What needs to be done: Please count the lines below that contain the word "beside", with case counting, and reply with the number alone.

Information given:

....

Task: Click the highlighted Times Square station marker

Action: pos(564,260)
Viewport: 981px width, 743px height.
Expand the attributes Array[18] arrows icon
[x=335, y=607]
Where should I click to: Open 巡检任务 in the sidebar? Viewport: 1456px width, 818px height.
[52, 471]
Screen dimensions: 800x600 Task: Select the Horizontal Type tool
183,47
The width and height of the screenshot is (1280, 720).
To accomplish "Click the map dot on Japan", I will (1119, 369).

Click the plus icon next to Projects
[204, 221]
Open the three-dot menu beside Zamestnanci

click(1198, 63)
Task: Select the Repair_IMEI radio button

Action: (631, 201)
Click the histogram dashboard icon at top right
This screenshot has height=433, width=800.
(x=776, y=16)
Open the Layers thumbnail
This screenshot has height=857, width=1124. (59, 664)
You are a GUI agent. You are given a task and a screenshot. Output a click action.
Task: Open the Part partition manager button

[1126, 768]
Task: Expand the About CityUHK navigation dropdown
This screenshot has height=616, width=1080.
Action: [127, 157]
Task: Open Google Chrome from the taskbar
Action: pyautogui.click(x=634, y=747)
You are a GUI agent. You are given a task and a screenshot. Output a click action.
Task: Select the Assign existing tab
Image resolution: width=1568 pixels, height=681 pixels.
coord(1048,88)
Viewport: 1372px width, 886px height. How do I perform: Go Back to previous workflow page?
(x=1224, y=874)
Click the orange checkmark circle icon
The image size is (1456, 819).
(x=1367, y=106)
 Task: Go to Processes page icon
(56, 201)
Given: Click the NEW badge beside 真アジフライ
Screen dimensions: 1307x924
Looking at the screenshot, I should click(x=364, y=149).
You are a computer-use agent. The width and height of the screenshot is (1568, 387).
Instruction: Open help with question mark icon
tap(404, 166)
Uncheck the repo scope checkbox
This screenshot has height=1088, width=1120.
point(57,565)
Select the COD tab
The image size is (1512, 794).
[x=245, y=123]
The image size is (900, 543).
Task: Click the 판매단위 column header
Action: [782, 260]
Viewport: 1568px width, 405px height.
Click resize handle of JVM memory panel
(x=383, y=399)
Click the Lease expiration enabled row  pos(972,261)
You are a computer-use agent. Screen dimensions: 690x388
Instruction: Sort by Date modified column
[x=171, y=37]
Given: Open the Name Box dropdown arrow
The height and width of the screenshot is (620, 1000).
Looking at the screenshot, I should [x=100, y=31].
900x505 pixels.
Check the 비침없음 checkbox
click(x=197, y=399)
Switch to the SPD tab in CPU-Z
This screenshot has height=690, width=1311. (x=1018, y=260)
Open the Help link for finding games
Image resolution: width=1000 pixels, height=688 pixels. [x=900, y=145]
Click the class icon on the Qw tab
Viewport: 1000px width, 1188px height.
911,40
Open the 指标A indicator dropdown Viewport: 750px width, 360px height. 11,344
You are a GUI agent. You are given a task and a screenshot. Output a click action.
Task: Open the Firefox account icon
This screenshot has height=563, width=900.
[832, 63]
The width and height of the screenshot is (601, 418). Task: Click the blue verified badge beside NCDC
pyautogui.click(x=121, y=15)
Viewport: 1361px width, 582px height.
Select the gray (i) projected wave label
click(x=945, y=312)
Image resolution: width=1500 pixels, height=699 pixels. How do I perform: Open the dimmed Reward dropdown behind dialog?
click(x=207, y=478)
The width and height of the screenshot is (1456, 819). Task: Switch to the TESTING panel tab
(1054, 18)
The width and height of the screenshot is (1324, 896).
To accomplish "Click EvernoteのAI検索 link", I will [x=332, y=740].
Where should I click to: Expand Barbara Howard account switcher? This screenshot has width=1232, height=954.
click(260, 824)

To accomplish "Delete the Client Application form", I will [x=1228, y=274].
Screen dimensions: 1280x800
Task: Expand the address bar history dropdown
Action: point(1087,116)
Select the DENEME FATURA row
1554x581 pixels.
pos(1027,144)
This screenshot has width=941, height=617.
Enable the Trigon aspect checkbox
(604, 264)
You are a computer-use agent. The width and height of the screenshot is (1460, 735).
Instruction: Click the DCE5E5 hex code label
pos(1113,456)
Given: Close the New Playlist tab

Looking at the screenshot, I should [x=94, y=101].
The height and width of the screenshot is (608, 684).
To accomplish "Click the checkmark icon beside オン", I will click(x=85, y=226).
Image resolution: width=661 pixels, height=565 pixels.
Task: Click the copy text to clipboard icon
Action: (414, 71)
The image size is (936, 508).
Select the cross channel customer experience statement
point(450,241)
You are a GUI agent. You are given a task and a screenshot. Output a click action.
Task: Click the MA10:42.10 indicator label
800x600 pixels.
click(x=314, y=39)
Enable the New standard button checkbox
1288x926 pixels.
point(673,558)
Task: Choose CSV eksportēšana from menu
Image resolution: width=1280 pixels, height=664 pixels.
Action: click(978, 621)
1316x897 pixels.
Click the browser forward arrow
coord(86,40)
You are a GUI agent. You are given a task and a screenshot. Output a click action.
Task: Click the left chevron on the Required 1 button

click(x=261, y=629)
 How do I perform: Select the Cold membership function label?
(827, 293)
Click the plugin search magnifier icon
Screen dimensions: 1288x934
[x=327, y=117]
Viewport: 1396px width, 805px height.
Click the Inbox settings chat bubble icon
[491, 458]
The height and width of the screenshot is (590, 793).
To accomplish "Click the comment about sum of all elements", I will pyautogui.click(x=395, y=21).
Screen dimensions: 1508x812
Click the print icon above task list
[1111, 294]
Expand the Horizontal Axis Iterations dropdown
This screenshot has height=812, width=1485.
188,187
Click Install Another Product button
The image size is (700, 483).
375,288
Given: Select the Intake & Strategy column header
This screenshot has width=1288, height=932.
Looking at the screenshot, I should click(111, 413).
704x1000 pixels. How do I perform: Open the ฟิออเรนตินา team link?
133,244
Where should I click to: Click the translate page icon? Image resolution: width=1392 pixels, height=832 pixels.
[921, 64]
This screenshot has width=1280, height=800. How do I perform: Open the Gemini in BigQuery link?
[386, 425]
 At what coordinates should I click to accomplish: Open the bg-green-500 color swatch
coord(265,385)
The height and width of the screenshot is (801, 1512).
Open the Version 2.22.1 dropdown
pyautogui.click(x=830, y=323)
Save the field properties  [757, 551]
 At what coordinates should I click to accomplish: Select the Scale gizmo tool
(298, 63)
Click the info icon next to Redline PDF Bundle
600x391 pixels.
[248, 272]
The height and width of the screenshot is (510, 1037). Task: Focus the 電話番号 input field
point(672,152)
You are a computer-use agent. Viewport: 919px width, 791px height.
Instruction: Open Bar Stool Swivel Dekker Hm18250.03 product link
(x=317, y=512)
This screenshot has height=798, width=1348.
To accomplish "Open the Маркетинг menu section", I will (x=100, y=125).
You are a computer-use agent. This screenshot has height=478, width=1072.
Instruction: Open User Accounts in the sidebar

....

Final result: 4